┌─ Record extracts
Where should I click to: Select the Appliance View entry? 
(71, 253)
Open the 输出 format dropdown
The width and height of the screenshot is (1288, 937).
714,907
└─
Work required >> Would you give the data above again, exactly as written?

Output of the exercise >>
Where should I click to: Select the Appliance View entry? 
(71, 253)
Open the 输出 format dropdown
The width and height of the screenshot is (1288, 937).
714,907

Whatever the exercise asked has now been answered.